The Egyptians cursed, spat, yelled and otherwise vilified the Hebrew upstarts, but tachlis, they could do no harm to us, for the exodus from that land had already been decreed.
That yelling — which must have been intimidating in the extreme — was likely similar in nature to what Yehoshua and Moshe heard as they made their way down the mountain to witness the sin of the Golden Calf, about which we just read in parashat Ki-Tissa.
Their puzzlement over the yelling is recorded in the Mikra as follows —
:יז וַיִּשְׁמַ֧ע יְהוֹשֻׁ֛עַ אֶת־ק֥וֹל הָעָ֖ם בְּרֵעֹ֑ה וַיֹּ֨אמֶר֙ אֶל־משֶׁ֔ה ק֥וֹל מִלְחָמָ֖ה בַּמַּֽחֲנֶֽה
:יח וַיֹּ֗אמֶר אֵ֥ין קוֹל֙ עֲנ֣וֹת גְּבוּרָ֔ה וְאֵ֥ין ק֖וֹל עֲנ֣וֹת חֲלוּשָׁ֑ה ק֣וֹל עַנּ֔וֹת אָֽנֹכִ֖י שֹׁמֵֽעַ
When Joshua heard the voice of the people in their shouting [lashon TERUAH], he said to Moses: "There is a voice of battle in the camp!"

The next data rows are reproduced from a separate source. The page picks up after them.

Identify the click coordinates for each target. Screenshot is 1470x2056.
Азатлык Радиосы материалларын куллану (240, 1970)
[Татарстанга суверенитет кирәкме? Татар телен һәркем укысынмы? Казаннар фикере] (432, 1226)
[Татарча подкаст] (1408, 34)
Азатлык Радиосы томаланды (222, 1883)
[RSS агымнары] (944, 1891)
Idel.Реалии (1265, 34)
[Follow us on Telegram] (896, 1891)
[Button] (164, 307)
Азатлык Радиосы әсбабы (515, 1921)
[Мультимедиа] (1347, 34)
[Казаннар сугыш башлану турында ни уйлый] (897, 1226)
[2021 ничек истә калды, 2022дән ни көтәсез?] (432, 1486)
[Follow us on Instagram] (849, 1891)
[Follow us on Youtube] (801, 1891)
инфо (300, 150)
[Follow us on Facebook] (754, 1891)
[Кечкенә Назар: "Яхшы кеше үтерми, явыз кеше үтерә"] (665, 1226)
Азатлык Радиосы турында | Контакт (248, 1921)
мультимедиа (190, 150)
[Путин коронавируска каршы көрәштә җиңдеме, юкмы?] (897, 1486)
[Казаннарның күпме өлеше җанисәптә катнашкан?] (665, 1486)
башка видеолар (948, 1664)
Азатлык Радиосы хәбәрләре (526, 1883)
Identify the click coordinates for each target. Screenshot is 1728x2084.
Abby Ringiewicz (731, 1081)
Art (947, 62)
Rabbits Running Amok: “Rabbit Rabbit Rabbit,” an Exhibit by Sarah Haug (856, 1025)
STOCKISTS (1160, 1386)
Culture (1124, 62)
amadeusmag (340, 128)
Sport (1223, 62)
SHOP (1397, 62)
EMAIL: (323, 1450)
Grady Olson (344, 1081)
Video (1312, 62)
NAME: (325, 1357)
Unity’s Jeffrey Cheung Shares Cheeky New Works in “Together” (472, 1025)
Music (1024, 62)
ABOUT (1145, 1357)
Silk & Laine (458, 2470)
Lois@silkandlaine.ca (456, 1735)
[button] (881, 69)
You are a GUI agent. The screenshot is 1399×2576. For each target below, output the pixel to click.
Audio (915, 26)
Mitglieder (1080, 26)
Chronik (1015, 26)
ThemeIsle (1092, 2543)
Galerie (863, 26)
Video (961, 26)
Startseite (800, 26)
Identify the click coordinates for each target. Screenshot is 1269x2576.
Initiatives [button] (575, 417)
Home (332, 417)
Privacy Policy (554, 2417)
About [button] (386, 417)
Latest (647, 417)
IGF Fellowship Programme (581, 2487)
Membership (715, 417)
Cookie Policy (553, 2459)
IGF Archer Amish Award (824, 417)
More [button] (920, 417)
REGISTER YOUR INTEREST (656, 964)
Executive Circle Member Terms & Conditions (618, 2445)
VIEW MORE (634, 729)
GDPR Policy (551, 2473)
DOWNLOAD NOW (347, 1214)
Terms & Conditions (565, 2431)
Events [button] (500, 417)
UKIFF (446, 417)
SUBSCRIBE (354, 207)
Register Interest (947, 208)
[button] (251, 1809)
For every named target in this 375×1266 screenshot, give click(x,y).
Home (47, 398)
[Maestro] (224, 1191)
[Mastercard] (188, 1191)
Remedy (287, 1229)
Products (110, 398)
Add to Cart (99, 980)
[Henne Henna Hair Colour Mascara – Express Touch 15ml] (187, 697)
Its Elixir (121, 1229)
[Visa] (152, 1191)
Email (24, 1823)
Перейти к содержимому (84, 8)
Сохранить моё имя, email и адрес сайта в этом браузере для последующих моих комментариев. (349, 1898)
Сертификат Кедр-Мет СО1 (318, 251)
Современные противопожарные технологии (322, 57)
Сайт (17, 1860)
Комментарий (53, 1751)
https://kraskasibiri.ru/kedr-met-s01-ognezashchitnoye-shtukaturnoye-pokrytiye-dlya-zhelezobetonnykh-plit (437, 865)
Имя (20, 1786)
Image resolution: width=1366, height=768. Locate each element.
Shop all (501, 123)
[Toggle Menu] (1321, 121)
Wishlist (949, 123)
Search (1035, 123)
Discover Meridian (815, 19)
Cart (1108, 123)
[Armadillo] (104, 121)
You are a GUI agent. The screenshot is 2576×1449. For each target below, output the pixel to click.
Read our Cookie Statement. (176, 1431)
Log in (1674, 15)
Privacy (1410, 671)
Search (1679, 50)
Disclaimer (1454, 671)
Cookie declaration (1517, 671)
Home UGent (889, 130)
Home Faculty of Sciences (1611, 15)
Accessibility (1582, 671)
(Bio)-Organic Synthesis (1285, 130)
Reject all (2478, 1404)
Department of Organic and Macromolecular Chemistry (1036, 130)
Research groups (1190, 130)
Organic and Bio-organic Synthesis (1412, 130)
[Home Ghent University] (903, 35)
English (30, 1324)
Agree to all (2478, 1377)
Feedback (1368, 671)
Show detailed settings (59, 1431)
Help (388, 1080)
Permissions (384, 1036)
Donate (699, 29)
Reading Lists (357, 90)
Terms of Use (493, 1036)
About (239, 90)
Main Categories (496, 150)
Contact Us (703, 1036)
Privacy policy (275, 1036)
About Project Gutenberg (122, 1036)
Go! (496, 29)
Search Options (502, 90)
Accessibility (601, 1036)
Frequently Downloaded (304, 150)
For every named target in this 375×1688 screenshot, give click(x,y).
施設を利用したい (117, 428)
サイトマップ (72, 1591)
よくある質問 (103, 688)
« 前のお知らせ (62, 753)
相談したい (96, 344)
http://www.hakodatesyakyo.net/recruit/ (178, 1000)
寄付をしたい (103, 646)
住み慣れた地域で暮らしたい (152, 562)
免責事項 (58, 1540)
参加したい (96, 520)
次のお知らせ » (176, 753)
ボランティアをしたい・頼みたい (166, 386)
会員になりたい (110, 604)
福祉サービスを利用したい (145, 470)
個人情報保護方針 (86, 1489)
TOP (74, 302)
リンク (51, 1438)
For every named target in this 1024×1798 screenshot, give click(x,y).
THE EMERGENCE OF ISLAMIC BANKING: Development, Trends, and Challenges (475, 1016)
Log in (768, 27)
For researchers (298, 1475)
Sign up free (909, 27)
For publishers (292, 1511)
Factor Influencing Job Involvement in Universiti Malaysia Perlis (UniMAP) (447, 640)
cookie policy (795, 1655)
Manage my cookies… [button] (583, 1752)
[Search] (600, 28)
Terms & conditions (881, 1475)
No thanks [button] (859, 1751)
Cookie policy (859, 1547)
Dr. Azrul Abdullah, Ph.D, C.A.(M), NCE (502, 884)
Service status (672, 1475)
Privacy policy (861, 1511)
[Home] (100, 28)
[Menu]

But [Moses] said: "[It is] neither a voice shouting victory, nor a voice shouting defeat; a voice of blasphemy I hear."
Some commentators understand Moshe’s words as a veiled rebuke of Yehoshua, implying that as a leader he had better understand the tone of the people, lest he err in his dealings with them.
But there’s more here.
The Erev Rav, who stood behind the creation of the Golden Calf, were the one’s doing the yelling, and as Rashi explains, the voice in the camp was a קול חרופין וגדופין — a “voice of blasphemy and cursing that distresses the soul of those who hear [it].”
As in Mitzrayim, screaming Egyptians were aggrieving the Children of Israel.
Turning up the volume…
Indeed, noise and yelling may be among the Erev Rav’s greatest weapons against us.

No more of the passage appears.